After an injury in a Las Vegas casino, most people are focused on getting medical help, getting home, and dealing with the pain. Paperwork and video footage might seem like something that the casino or insurance company will take care of on their own later. However, making that assumption can cost you if you decide to take legal action later.

Casinos are not neutral parties after an injury. They are sophisticated businesses with risk management teams, internal policies, and strong incentives to control what information leaves the building. If you don’t act quickly and deliberately, key evidence and documentation might be lost before you have a chance to file a personal injury claim.

The experienced Abogados de lesiones en casinos de Las Vegas at the Cottle Firm help our clients begin gathering evidence as soon as possible after an injury. If you’ve recently been injured in a Las Vegas casino, we’re prepared to help you collect everything you need for a strong case. Contact us today at 866-755-9111 to learn more in a free consultation.

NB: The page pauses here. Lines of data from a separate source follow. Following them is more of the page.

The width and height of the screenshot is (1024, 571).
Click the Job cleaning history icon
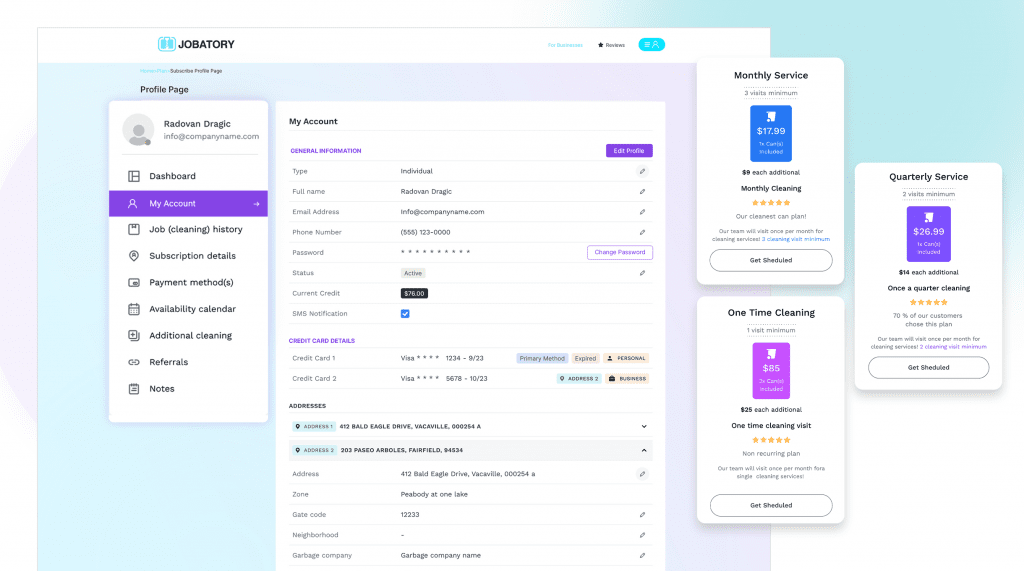[x=134, y=229]
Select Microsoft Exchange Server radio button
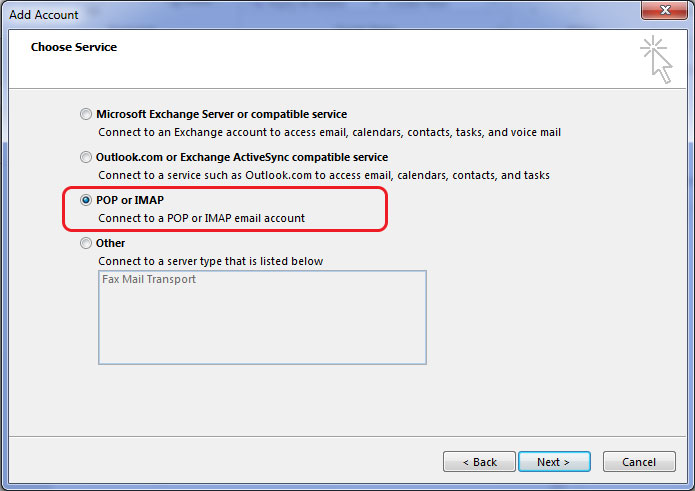The height and width of the screenshot is (491, 695). [x=86, y=114]
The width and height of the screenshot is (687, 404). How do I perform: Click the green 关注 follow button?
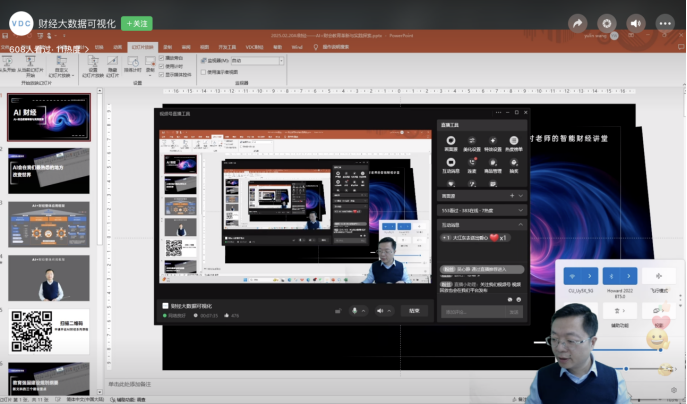click(137, 22)
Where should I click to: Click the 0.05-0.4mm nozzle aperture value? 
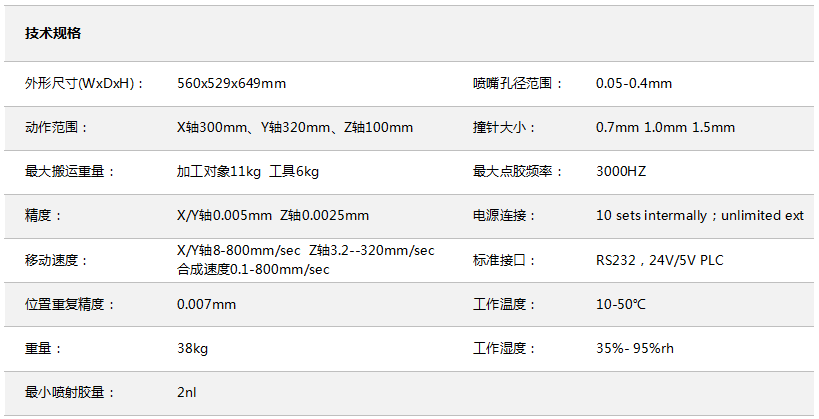634,84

How to Request Your Incident Report

After you’ve reported your injury and sought medical attention, the next step is getting a copy of the incident report that the casino created after your injury. This document often acts as the casino’s version of events, so you need to know what it says and whether it matches reality.

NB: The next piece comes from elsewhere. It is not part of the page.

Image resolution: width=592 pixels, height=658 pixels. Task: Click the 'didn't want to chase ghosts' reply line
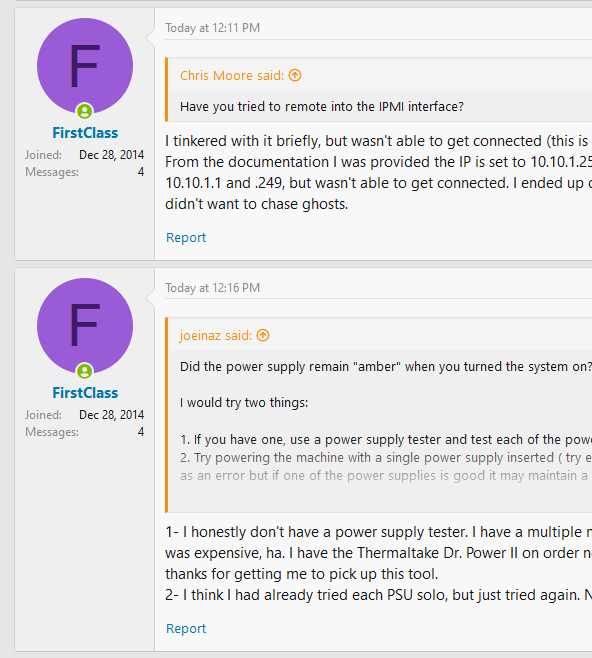(257, 204)
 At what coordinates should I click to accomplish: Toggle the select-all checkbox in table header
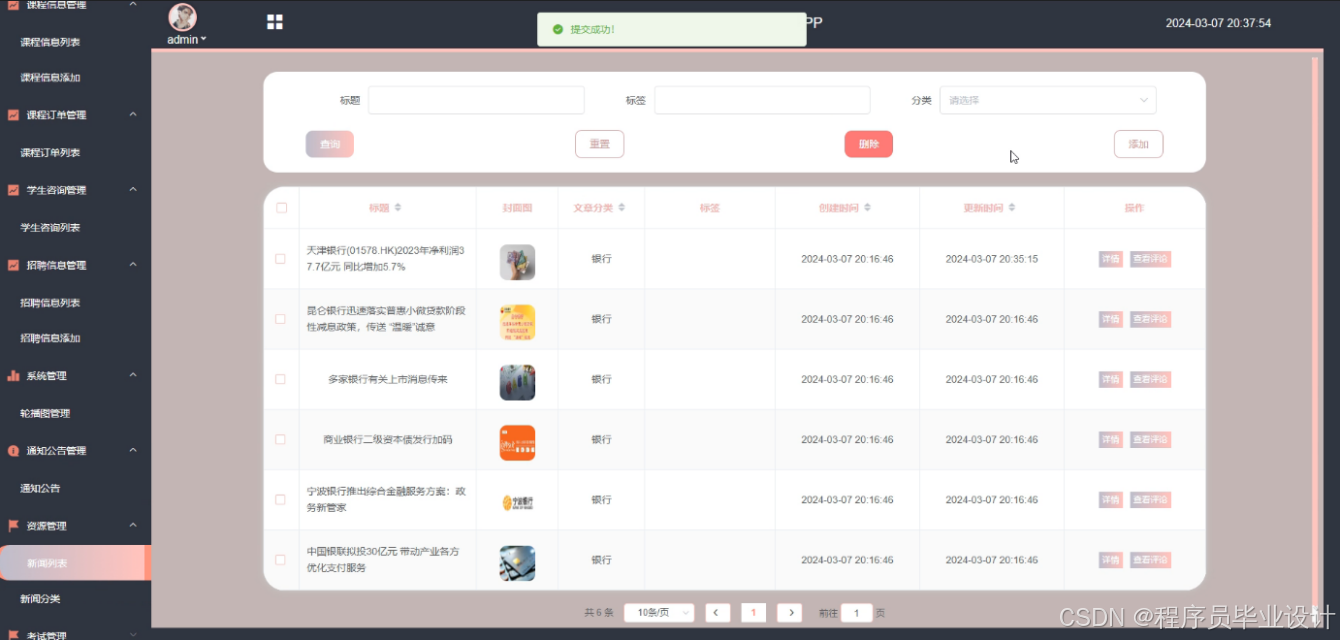click(281, 207)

Identify the Right Department

Incident reports are usually handled by casino security or the risk management department, not the front desk or guest services. Calling the general casino number often leads nowhere. Instead, ask specifically for security administration or risk management and confirm that you are contacting the department responsible for injury claims.

If you don’t get a clear answer, ask for the name and the title of the person you are speaking with. Documenting who you contacted can be useful if the casino later claims no request was made.

Make the Request in Writing

Verbal requests are easy to ignore or forget. Always follow up with a written request by email or letter. Keep the tone professional and direct. You are not asking for a favor; you are requesting a document related to an injury that occurred on the casino’s property.

Your request should include your full name, contact information, the date and approximate time of the incident, and the specific location within the casino. State clearly that you are requesting a complete copy of the incident report related to your injury.

Language to Use When Requesting the Report

Be precise and avoid vague wording. A simple, effective request might state that you are seeking “a complete copy of the incident report, including all pages, attachments, and witness statements, prepared in connection with my injury on [date].” This makes it harder for the casino to respond with a partial summary instead of the full document.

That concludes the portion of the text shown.